子宫内膜间质肉瘤9例临床病理分析

目的 探讨子宫内膜间质肉瘤(endometrial stromal sarcoma,ESS)的临床病理特征、诊断、鉴别诊断及预后.方法 对9例ESS患者进行临床、病理资料分析、免疫组化检测及随访.结果 患者年龄39～64岁,中位46.3岁.临床主要表现为阴道流血及子宫增大/占位.肿瘤直径2.3～11 cm,平均4.6 cm.光镜下8例呈低度恶性子宫内膜间质肉瘤(low grade endometrial stromal sarcoma,LGESS),均由类似增殖期子宫内膜间质肿瘤细胞构成,细胞密集,异型性不明显,呈不规则舌状或岛状浸润肌层,并伴较多薄壁螺旋小血管;1例为高度恶性子宫内膜间质肉瘤/未分化子宫内膜肉瘤(high grade endometrial stromal sarcoma/undifferentiated endometrial sarcoma,HGESS/UES),肿瘤细胞直接替代子宫肌层,具有明显的细胞异型性,无LGESS常见的螺旋小血管.免疫组化检测显示肿瘤细胞CD10、vimentin均阳性,PR、ER大部分阳性,SMA和desmin及h-Caldesmon为极少数局灶阳性,S-100、CD34均阴性.术后随访7例(平均53个月),只有1例HGESS/UES死亡.结论 ESS是女性生殖道很少见的一种恶性肿瘤,恶性度相差很大.确诊主要依靠其临床病理特点,并辅以免疫组化标记综合分析.诊断时要与子宫内膜间质结节、平滑肌肿瘤、低分化癌等鉴别.
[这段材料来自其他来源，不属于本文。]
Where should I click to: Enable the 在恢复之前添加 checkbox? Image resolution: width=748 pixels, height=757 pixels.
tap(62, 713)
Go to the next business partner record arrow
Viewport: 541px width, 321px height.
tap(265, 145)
Endometrial stromal sarcoma: a clinicopathologic analysis of 9 cases

Purpose To investigate the clinical characteristics,pathological features,diagnosis,differential diagnosis,and prognosis of endometrial stromal sarcoma(ESS).Methods Nine patients with ESS were analyzed on their clinical and pathological manifestations,key markers in immunohistochemistry,and follow-up.Results Patients aged from 39 to 64 years with a median age of 46.3 years.Major clinical manifestations consisted of vaginal bleeding and enlarged uterus or occupied lesions in uterus.Diameters of these tumors varied from 2.3 to 11 cm with the average of 4.6 cm.Under light microscope,eight cases were diagnosed as low-grade of endometrial stromal sarcoma(LGESS),because these uterus were composed of endometrial stromal tumor cells which likely transformed from normal stromal cells in proliferation stage.Meanwhile,tumor cells densely populated without obvious atypia,invaded muscle layers with tongue-like,or irregular island-like shapes.There were also a lot of small and thin-walled spiral blood vessels in those tissues.One case was diagnosed as high-grade of endometrial stromal sarcoma or undifferentiated endometrial sarcoma(HGESS/UES),based on almost replacement of myometrium with tumor cells,and significant cellular atypia without small blood vessels which were common in LGESS.Immunohistochemical results showed that all tumor cells expressed both CD10 and vimentin,and most tumors expressed PR and ER.Meanwhile,SMA,desmin and h-caldesmon were only positive in a few tumor cells,but S-100,CD34 were negative.Seven patients were followed up after operation for an average of 53 months,only 1 case of HGESS/UES died.Conclusions ESS is a rare cancer involved in female genital tract.Malignant degree varies significantly among different patients.Accurate diagnosis mainly depends on the clinical features,histopathology,with help of a comprehensive analysis by immunohistochemistry.This disease should be discriminated from endometrial stromal nodules,smooth muscle tumors,and poorly differentiated carcinoma.